From: Ed Stevens <Ed_Stevens_at_nospam.noway.nohow>
Date: Tue, 04 Dec 2001 16:06:17 GMT
Message-ID: <3c0cf3d3.66259796@ausnews.austin.ibm.com>


Subject: Tuning effort - understanding results.

Platform; Oracle 8.0.5 SE; NT 4.

Two databases, let's call them APPP and CORP. Database APPP has a dblink to CORP. Investigation of performance issues indicates that queries on APPP are doing full table scans even when indexes are available. Nothing we do to the query seems to help. We get a suggestion to take a look at the OPTIMIZER_ initialization parameters.

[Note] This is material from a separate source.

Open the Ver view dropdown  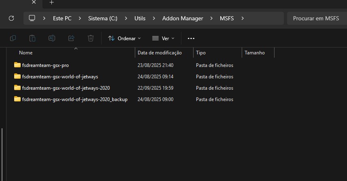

So, I set the following in APPP:

optimizer_index_caching = 95		#previous value: 0 (default)
optimizer_index_cost_adj = 10		#previous value: 100 (default)
optimizer_max_permutations = 1000	#previous value: 80000 (default)

Subsequent stats on APPP indicate that this had the desired effect. The incidence of 'db file scattered read' went down, 'db file sequential read' went up, total db blocks read went down, response per execute and per user call edged down slightly.

The big surprise was on CORP. Since we only made the change on APPP I didn't expect to see any change in the stats on CORP. However, response time per execute and per user call dropped dramatically. Prior to the change it was running from .005 to .045 seconds (if I've got my decimal point in the right place!) with spikes to .06 seconds. After the change to APPP went in the response in CORP immediately dropped, with no sample reaching above .05 seconds. I'm still scratching my head over how altering optimizer assumptions in APPP would have had any effect in the performance of the remote database that is the target of the db links.

Also, in analyzing performance reports, I'm not sure I understand what is meant when a measure like response time is reported "per execute", "per user call" and "per transaction." Yes, I know the mathematical definition (event count / execute, event count / user call, etc.) but within this context I don't know the exact definition of an "execute", a "user call", and a "transaction". These are Oraperf reports, and comparing the numbers there back to the utlestat reports, it appears that a "transaction" is really the entire sampling period of the estat report, which is certainly NOT what I think of as a "transaction" And I would think that a "execute" and a "user call" would be about the same thing - the processing of a single query. Obviously I'm wrong.

--
Ed Stevens
(Opinions expressed do not necessarily represent those of my employer.)